Einer der Gründe für die fehlende Innovationskraft ist die begrenzte Zuständigkeit des Bundes, der das Aufenthalts-, Asyl- und Sozialrecht zu regeln vermag, aber nicht direkt auf das Schulwesen, den Umgang mit Religionsgemeinschaften oder die Ausgestaltung des sozialen Wohnungsbaus und der Stadtplanung vor Ort zugreifen kann. All diese Bereiche sind jedoch für eine erfolgreiche Integrationspolitik zentral: So bleibt das neue Gesetz des Bundes eine Teilregelung – und ist dabei nicht einmal ein Neuanfang, weil es letztlich das Integrationskonzept des „Förderns und Forderns“ fortschreibt, das der Bundesgesetzgeber seit dem Zuwanderungsgesetz (2005) verfolgt, etwa in Form der Integrationskurse.

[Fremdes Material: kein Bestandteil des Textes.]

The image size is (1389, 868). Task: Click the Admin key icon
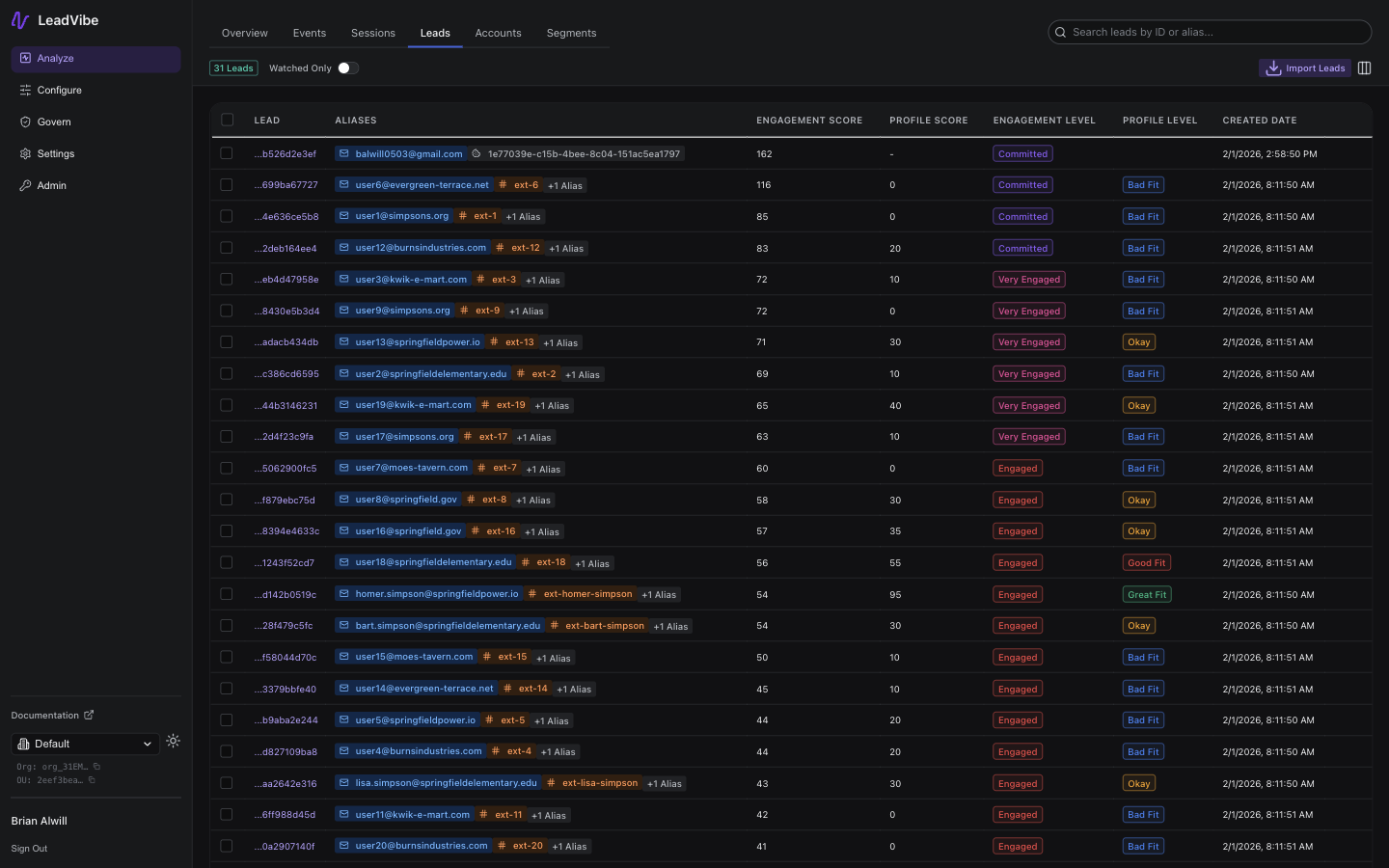26,185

Aus dem begrenzten Zugriff des neuen Gesetzes folgt zugleich, dass man dessen Sanktionsdrohungen nur dann adäquat bewerten kann, wenn man sich bewusst macht, dass parallel alle Instrumente einer aktivierenden Bildungs- und Sozialpolitik fortbestehen. Jedes Rechtsgebiet folgt seiner eigenen Logik und speziell das Aufenthaltsrecht knüpft hierbei den Übergang zu „besseren“ Titeln bis hin zur Einbürgerung traditionell auch an Integrationserfolge. Von daher bedeutet es keine Absage an eine fördernde Integrationspolitik, wenn die unbefristete Niederlassungserlaubnis künftig für Flüchtlinge erst bei fortgeschrittenen Deutschkenntnissen und einer überwiegenden Lebensunterhaltssicherung gewährt wird (§ 26 Abs. 3 AufenthG). Für Amerikaner, Türken und Ukrainer gelten seit Jahren noch strengere Regeln.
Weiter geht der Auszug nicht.